Tell us about the clinical trials for pancreatic cancer.
There are many promising clinical trials currently underway internationally, including some at Columbia University. Based on prior results from other groups in genetically engineered mice which are designed to get pancreas cancer, we conducted a large study testing chemotherapy, immunotherapy, and testing a drug which is thought to allow immune cells to enter in the tumor. This combination in mice resulted in an extension of survival and based on this study, an immunotherapy and chemotherapy combination clinical trial was just activated in patients with metastatic pancreas cancer.
We have also just activated another clinical trial based on research from Drs. Andrea Califano and Ken Olive, called Hippocrates. This clinical trial is based on sophisticated tests which are performed on individual patient’s tumor and matches them to new drugs which are predicted to control the patient’s cancer. This exciting personalized clinical trial may identify new medications which were previously not tested in this disease. Whether this trial will result in matching patients to drugs, and whether the drugs will benefit patients, remains to be determined but holds promise.
There are multiple additional clinical trials which are ongoing, with a sophisticated design aimed at targeting pancreas cancer specifically. The only way we can make headway in this disease is for most, if not all, patients to make every effort to enroll onto a pancreas cancer-specific clinical trial because the current treatments are just not good enough. If we keep on doing the same thing over and over again, and hope for a different outcome, we're not really going to make progress.
What should patients know about clinical trials?
Our clinical trials are designed such that no patients receive placebo and use drugs which have a strong rationale or data in the lab which increase the chances of identifying an effective therapy. Most of the clinical trials we have in the first line setting utilize chemotherapy, which has proven benefit. We are combining additional agents to effective chemotherapy to add to their activity.
Some of our clinical trials also include biopsies prior to starting treatment and while on treatment which are investigated in the laboratory to ensure that the changes which we expect truly occur. We need to ensure that the intended drug effects are truly occurring in the patient’s tumor so that we can accurately interpret the results of the clinical trial and design better treatments in the future. Otherwise, we may give up on a promising pathway or idea, assuming that that target is negated when it may be very different in the patient's tumor.

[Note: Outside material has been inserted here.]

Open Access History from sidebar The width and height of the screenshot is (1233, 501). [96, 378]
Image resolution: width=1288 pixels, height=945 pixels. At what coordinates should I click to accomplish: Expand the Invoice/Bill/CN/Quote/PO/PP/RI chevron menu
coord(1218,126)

What does the future hold for pancreatic cancer?
Pancreas cancer is challenge but we continue to learn more about the disease every day – in the laboratory and from new clinical trials. The challenge of treating a rare disease is being countered by awareness in this disease which is resulting in patients seeking out clinical trials. Likewise, there is a push to tackle this disease head-on both in the laboratory and the clinic to better understand the fundamental mechanism which make this disease so aggressive and to target these mechanisms for improved treatments. One such breakthrough changed how we treat pancreas cancer in patients who contain a mutation in BRCA1 or BRCA2, and I am hopeful that many such discoveries will result in personalized therapies which will change outcomes.